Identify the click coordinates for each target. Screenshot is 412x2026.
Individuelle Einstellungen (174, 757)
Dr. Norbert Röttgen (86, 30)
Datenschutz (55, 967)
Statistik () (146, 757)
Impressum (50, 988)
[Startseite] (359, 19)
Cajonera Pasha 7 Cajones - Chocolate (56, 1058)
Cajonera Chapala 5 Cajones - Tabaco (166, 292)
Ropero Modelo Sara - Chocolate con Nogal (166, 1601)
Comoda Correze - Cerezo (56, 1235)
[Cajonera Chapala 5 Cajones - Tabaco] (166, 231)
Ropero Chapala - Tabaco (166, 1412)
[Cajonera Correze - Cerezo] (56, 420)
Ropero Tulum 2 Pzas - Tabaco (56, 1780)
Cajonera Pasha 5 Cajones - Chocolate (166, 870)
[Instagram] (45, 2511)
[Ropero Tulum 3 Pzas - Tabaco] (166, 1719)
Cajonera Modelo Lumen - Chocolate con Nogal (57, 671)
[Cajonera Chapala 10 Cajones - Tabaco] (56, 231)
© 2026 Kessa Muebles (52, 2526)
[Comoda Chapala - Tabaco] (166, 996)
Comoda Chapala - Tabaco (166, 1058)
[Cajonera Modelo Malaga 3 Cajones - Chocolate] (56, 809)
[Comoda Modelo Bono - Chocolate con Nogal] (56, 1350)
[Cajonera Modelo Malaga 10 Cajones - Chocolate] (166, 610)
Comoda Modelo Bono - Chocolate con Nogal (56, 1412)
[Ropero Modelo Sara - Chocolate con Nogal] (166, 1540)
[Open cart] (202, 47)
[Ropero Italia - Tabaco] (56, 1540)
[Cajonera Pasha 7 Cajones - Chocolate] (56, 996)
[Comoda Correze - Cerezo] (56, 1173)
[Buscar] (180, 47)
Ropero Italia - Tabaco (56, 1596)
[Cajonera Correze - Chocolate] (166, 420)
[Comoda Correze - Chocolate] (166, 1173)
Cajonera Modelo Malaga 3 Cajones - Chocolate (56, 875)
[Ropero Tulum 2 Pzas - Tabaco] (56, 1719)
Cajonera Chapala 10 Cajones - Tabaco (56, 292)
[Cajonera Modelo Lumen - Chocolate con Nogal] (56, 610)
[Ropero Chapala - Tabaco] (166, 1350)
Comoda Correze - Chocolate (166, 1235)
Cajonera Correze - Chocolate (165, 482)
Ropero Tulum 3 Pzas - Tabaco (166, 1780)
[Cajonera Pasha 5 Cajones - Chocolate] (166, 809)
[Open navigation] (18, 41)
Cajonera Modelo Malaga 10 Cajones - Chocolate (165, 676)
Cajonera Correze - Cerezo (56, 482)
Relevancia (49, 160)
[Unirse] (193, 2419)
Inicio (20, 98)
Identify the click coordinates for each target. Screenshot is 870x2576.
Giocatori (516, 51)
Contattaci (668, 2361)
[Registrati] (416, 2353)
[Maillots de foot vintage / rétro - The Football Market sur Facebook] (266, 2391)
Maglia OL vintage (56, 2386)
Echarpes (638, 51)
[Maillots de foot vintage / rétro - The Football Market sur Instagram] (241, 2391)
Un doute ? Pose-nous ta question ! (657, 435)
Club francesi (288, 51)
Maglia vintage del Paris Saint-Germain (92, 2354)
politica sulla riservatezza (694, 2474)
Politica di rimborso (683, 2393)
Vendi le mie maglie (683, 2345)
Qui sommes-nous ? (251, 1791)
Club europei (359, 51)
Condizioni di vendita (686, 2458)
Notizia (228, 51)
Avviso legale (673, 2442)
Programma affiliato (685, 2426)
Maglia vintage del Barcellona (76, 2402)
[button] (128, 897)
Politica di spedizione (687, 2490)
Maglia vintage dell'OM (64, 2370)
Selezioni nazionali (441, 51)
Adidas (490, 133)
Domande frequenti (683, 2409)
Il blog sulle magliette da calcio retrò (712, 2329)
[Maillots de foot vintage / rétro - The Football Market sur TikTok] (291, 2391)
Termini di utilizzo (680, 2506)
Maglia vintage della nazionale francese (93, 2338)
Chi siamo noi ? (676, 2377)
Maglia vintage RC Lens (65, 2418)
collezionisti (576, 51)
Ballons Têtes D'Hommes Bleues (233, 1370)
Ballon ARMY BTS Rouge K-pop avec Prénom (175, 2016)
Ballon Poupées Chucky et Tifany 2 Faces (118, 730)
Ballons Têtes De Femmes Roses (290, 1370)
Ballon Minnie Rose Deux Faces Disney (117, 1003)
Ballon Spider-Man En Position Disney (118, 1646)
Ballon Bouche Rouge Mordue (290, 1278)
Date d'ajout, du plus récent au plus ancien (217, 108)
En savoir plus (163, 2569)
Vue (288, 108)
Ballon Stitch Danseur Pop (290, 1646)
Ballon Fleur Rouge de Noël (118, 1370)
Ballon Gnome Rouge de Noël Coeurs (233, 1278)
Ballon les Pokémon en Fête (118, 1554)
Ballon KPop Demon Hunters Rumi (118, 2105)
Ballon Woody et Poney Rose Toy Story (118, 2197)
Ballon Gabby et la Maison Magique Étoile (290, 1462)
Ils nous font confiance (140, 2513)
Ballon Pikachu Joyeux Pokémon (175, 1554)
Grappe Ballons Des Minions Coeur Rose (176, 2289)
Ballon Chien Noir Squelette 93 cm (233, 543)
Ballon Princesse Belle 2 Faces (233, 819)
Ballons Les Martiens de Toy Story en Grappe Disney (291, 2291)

• **Work to complete**: Output the whole of the material above, exactly.

• **Result**:
Identify the click coordinates for each target. Screenshot is 412x2026.
Individuelle Einstellungen (174, 757)
Dr. Norbert Röttgen (86, 30)
Datenschutz (55, 967)
Statistik () (146, 757)
Impressum (50, 988)
[Startseite] (359, 19)
Cajonera Pasha 7 Cajones - Chocolate (56, 1058)
Cajonera Chapala 5 Cajones - Tabaco (166, 292)
Ropero Modelo Sara - Chocolate con Nogal (166, 1601)
Comoda Correze - Cerezo (56, 1235)
[Cajonera Chapala 5 Cajones - Tabaco] (166, 231)
Ropero Chapala - Tabaco (166, 1412)
[Cajonera Correze - Cerezo] (56, 420)
Ropero Tulum 2 Pzas - Tabaco (56, 1780)
Cajonera Pasha 5 Cajones - Chocolate (166, 870)
[Instagram] (45, 2511)
[Ropero Tulum 3 Pzas - Tabaco] (166, 1719)
Cajonera Modelo Lumen - Chocolate con Nogal (57, 671)
[Cajonera Chapala 10 Cajones - Tabaco] (56, 231)
© 2026 Kessa Muebles (52, 2526)
[Comoda Chapala - Tabaco] (166, 996)
Comoda Chapala - Tabaco (166, 1058)
[Cajonera Modelo Malaga 3 Cajones - Chocolate] (56, 809)
[Comoda Modelo Bono - Chocolate con Nogal] (56, 1350)
[Cajonera Modelo Malaga 10 Cajones - Chocolate] (166, 610)
Comoda Modelo Bono - Chocolate con Nogal (56, 1412)
[Ropero Modelo Sara - Chocolate con Nogal] (166, 1540)
[Open cart] (202, 47)
[Ropero Italia - Tabaco] (56, 1540)
[Cajonera Pasha 7 Cajones - Chocolate] (56, 996)
[Comoda Correze - Cerezo] (56, 1173)
[Buscar] (180, 47)
Ropero Italia - Tabaco (56, 1596)
[Cajonera Correze - Chocolate] (166, 420)
[Comoda Correze - Chocolate] (166, 1173)
Cajonera Modelo Malaga 3 Cajones - Chocolate (56, 875)
[Ropero Tulum 2 Pzas - Tabaco] (56, 1719)
Cajonera Chapala 10 Cajones - Tabaco (56, 292)
[Cajonera Modelo Lumen - Chocolate con Nogal] (56, 610)
[Ropero Chapala - Tabaco] (166, 1350)
Comoda Correze - Chocolate (166, 1235)
Cajonera Correze - Chocolate (165, 482)
Ropero Tulum 3 Pzas - Tabaco (166, 1780)
[Cajonera Pasha 5 Cajones - Chocolate] (166, 809)
[Open navigation] (18, 41)
Cajonera Modelo Malaga 10 Cajones - Chocolate (165, 676)
Cajonera Correze - Cerezo (56, 482)
Relevancia (49, 160)
[Unirse] (193, 2419)
Inicio (20, 98)
Identify the click coordinates for each target. Screenshot is 870x2576.
Giocatori (516, 51)
Contattaci (668, 2361)
[Registrati] (416, 2353)
[Maillots de foot vintage / rétro - The Football Market sur Facebook] (266, 2391)
Maglia OL vintage (56, 2386)
Echarpes (638, 51)
[Maillots de foot vintage / rétro - The Football Market sur Instagram] (241, 2391)
Un doute ? Pose-nous ta question ! (657, 435)
Club francesi (288, 51)
Maglia vintage del Paris Saint-Germain (92, 2354)
politica sulla riservatezza (694, 2474)
Politica di rimborso (683, 2393)
Vendi le mie maglie (683, 2345)
Qui sommes-nous ? (251, 1791)
Club europei (359, 51)
Condizioni di vendita (686, 2458)
Notizia (228, 51)
Avviso legale (673, 2442)
Programma affiliato (685, 2426)
Maglia vintage del Barcellona (76, 2402)
[button] (128, 897)
Politica di spedizione (687, 2490)
Maglia vintage dell'OM (64, 2370)
Selezioni nazionali (441, 51)
Adidas (490, 133)
Domande frequenti (683, 2409)
Il blog sulle magliette da calcio retrò (712, 2329)
[Maillots de foot vintage / rétro - The Football Market sur TikTok] (291, 2391)
Termini di utilizzo (680, 2506)
Maglia vintage della nazionale francese (93, 2338)
Chi siamo noi ? (676, 2377)
Maglia vintage RC Lens (65, 2418)
collezionisti (576, 51)
Ballons Têtes D'Hommes Bleues (233, 1370)
Ballon ARMY BTS Rouge K-pop avec Prénom (175, 2016)
Ballon Poupées Chucky et Tifany 2 Faces (118, 730)
Ballons Têtes De Femmes Roses (290, 1370)
Ballon Minnie Rose Deux Faces Disney (117, 1003)
Ballon Spider-Man En Position Disney (118, 1646)
Ballon Bouche Rouge Mordue (290, 1278)
Date d'ajout, du plus récent au plus ancien (217, 108)
En savoir plus (163, 2569)
Vue (288, 108)
Ballon Stitch Danseur Pop (290, 1646)
Ballon Fleur Rouge de Noël (118, 1370)
Ballon Gnome Rouge de Noël Coeurs (233, 1278)
Ballon les Pokémon en Fête (118, 1554)
Ballon KPop Demon Hunters Rumi (118, 2105)
Ballon Woody et Poney Rose Toy Story (118, 2197)
Ballon Gabby et la Maison Magique Étoile (290, 1462)
Ils nous font confiance (140, 2513)
Ballon Pikachu Joyeux Pokémon (175, 1554)
Grappe Ballons Des Minions Coeur Rose (176, 2289)
Ballon Chien Noir Squelette 93 cm (233, 543)
Ballon Princesse Belle 2 Faces (233, 819)
Ballons Les Martiens de Toy Story en Grappe Disney (291, 2291)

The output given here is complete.